• [Written task 1]:
Give the lines of the listing from the line containing "Task: Select the 官方示例 tab" through the line containing "(x=54, y=174)", inclusive, as a Markdown table with the columns Row and Line, leaving out any blank lines.

# Keeping Pants Up



## clothingconnoisseur (Oct 9, 2005)

I don't know why but I seem to have a very hard time keeping my pants up. It is easy when I wear a suit - I just wear braces and that solves the problem. 

However, when I wear a belt it always seems that my pants are falling down and my shirt coming out. I am overweight but my pants are the right size - 42 and close comfortably so I don't think that is it. Also, I have had this problem as long as I can remember - even in the good old days of having a 36 waist.

Unfortunately, I can't wear braces with everything. They would look quite out of place with chinos and I think, with anything other than a suit or tuxedo. Does anyone know of a solution to this problem?


----------



## Canadian (Jan 17, 2008)

Find some comical braces. Wear them under a sweater vest, so only your intimates know about them. I have bright red braces and I wear them with everything from tails through to jeans.

I wear a 40 waist and find the best solution is to have many belts which allow for flexibility if you are intent on not wearing braces. You can find casual web belts at any workwear shop.

Tom


----------



## Flanderian (Apr 30, 2008)

clothingconnoisseur said:


> I don't know why but I seem to have a very hard time keeping my pants up. It is easy when I wear a suit - I just wear braces and that solves the problem.
> 
> However, when I wear a belt it always seems that my pants are falling down and my shirt coming out. I am overweight but my pants are the right size - 42 and close comfortably so I don't think that is it. Also, I have had this problem as long as I can remember - even in the good old days of having a 36 waist.
> 
> Unfortunately, I can't wear braces with everything. They would look quite out of place with chinos and I think, with anything other than a suit or tuxedo. Does anyone know of a solution to this problem?


Everyone has this issue to some degree, and we Gentlemen of Girth, to a greater one. Which would be easier to cinch, a potato or a dumbbell? Well, we sir, are no dumbbells! (Ya just gotta keep pullin' up . . . . sigh!)


----------



## Sober (Jul 31, 2012)

• [Written task 2]:
Answer these questions about the thread on keeping pants up:
(a) What pants size does clothingconnoisseur say fits correctly?
(b) What color are the braces that Canadian wears?
(c) Where does Canadian say casual web belts can be found?

• [Data shown]:
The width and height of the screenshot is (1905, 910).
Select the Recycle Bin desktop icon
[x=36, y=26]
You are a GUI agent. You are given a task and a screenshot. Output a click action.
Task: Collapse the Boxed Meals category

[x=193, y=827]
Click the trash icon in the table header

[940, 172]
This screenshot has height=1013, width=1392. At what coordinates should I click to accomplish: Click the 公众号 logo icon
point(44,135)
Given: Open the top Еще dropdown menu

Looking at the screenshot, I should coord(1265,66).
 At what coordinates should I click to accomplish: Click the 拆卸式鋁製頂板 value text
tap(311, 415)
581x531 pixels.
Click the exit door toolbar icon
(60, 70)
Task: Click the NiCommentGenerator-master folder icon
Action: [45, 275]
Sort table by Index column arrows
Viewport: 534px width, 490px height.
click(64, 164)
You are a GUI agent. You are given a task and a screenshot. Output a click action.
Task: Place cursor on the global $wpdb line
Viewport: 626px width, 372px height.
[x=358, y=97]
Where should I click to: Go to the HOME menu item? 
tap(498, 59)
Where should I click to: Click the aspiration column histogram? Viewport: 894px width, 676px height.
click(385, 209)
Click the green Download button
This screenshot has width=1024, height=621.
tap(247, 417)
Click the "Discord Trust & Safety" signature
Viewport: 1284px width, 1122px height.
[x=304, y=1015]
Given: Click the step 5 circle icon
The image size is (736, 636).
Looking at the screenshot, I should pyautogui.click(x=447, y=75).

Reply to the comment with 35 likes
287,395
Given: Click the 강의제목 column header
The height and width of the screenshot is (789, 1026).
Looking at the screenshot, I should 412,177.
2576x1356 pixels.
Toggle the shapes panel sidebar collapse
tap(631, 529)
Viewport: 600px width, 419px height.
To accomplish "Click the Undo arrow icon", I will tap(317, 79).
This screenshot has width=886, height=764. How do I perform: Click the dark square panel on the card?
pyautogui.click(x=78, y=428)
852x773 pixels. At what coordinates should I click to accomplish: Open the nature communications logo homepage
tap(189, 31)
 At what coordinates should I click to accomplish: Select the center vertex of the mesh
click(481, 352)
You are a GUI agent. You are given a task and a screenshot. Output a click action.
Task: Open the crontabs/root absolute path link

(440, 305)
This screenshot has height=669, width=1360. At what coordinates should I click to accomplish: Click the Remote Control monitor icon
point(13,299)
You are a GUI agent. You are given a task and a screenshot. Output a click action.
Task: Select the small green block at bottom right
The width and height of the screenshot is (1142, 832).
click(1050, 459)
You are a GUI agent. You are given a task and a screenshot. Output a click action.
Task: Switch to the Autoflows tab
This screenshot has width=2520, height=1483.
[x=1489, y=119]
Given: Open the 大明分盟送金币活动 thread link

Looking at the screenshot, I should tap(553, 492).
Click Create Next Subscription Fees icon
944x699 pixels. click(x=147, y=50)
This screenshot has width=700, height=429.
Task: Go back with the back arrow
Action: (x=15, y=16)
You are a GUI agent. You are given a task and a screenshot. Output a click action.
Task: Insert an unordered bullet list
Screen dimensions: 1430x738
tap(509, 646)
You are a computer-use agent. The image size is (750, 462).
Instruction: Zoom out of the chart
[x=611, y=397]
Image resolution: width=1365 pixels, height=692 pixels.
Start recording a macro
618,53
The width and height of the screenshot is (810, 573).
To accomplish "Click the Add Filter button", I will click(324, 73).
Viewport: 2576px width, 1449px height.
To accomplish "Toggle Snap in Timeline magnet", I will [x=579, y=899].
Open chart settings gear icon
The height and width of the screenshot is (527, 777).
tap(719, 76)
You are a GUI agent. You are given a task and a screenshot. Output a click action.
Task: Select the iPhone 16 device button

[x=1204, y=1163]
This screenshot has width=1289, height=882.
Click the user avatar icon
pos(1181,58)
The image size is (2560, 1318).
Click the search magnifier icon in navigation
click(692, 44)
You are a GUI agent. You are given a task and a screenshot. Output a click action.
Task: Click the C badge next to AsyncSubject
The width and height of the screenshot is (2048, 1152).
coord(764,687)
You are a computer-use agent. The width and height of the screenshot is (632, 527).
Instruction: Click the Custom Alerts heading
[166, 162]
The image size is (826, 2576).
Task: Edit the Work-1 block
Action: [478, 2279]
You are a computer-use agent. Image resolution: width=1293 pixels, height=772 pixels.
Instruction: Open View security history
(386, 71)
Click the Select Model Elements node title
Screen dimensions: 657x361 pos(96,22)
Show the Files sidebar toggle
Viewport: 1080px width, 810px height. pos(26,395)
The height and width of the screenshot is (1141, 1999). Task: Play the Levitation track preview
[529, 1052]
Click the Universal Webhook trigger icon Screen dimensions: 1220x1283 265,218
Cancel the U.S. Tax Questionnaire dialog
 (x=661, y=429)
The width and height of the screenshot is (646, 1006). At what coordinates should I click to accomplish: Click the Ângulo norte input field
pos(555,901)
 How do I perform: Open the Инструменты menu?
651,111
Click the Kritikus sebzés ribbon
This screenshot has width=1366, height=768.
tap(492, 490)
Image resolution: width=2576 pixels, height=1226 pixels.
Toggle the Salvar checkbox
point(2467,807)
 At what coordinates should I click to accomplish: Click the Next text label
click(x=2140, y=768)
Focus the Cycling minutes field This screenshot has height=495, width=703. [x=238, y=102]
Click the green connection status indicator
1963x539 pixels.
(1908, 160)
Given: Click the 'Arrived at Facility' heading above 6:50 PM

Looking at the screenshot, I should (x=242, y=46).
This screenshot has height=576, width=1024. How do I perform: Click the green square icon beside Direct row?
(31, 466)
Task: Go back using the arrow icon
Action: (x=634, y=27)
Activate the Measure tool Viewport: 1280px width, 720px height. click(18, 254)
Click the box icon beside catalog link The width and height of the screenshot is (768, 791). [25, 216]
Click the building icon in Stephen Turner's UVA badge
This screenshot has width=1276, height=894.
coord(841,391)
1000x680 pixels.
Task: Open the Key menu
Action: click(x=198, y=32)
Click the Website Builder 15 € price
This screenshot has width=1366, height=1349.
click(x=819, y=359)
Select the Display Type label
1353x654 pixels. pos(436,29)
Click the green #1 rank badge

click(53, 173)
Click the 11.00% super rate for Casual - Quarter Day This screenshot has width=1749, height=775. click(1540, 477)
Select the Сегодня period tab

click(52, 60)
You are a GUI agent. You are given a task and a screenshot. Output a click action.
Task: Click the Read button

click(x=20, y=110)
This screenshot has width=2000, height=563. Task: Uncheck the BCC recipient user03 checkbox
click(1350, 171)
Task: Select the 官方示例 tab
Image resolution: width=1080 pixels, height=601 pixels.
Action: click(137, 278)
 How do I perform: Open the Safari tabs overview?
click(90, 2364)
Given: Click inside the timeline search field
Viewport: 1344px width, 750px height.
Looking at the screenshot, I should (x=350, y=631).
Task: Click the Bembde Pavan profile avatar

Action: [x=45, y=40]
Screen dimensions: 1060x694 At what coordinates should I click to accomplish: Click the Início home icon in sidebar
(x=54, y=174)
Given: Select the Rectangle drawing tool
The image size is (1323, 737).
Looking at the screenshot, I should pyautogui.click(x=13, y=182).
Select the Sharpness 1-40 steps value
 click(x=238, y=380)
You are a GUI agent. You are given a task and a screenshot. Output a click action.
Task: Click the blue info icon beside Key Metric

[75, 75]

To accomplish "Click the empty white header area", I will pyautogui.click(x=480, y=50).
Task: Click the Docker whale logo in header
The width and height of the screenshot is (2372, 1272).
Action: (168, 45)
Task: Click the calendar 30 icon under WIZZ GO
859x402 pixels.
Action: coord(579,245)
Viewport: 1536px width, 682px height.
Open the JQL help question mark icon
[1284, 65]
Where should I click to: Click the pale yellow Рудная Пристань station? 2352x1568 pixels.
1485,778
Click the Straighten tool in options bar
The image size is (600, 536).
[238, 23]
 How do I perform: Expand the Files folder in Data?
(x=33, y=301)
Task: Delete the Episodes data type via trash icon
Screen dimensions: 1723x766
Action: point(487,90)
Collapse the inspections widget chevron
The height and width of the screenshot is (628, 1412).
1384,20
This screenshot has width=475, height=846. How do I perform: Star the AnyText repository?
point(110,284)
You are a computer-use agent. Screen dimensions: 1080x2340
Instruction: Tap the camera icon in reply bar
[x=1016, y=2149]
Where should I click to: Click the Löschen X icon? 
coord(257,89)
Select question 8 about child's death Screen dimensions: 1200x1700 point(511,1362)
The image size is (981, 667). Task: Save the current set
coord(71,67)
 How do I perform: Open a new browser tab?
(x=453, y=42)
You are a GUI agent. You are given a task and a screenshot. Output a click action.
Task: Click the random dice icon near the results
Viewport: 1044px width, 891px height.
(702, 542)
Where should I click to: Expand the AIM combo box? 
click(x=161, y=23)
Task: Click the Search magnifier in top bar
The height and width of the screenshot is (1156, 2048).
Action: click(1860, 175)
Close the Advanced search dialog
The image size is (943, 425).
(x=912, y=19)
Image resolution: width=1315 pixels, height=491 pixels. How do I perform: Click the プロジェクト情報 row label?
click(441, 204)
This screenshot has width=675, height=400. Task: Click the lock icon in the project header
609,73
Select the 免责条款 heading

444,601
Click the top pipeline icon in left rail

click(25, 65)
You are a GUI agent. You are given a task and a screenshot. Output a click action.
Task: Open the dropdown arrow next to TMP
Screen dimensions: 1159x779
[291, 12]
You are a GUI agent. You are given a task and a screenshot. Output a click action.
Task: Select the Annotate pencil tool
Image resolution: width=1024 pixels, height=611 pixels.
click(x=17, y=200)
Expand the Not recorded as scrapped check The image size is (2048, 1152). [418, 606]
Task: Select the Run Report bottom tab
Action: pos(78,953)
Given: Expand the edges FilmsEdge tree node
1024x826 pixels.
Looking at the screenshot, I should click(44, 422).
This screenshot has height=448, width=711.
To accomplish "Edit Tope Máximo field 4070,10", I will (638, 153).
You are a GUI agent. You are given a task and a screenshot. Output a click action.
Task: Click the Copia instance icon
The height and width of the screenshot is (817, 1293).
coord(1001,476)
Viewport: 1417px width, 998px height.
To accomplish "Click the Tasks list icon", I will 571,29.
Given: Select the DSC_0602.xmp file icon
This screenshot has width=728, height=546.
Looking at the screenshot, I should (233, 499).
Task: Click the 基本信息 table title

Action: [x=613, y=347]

• [Expected answer 1]:
| Row | Line |
|---|---|
| 1 | Task: Select the 官方示例 tab |
| 2 | Image resolution: width=1080 pixels, height=601 pixels. |
| 3 | Action: click(137, 278) |
| 4 |  How do I perform: Open the Safari tabs overview? |
| 5 | click(90, 2364) |
| 6 | Given: Click inside the timeline search field |
| 7 | Viewport: 1344px width, 750px height. |
| 8 | Looking at the screenshot, I should (x=350, y=631). |
| 9 | Task: Click the Bembde Pavan profile avatar |
| 10 | Action: [x=45, y=40] |
| 11 | Screen dimensions: 1060x694 At what coordinates should I click to accomplish: Click the Início home icon in sidebar |
| 12 | (x=54, y=174) |

• [Expected answer 2]:
(a) Size 42.
(b) Bright red.
(c) At any workwear shop.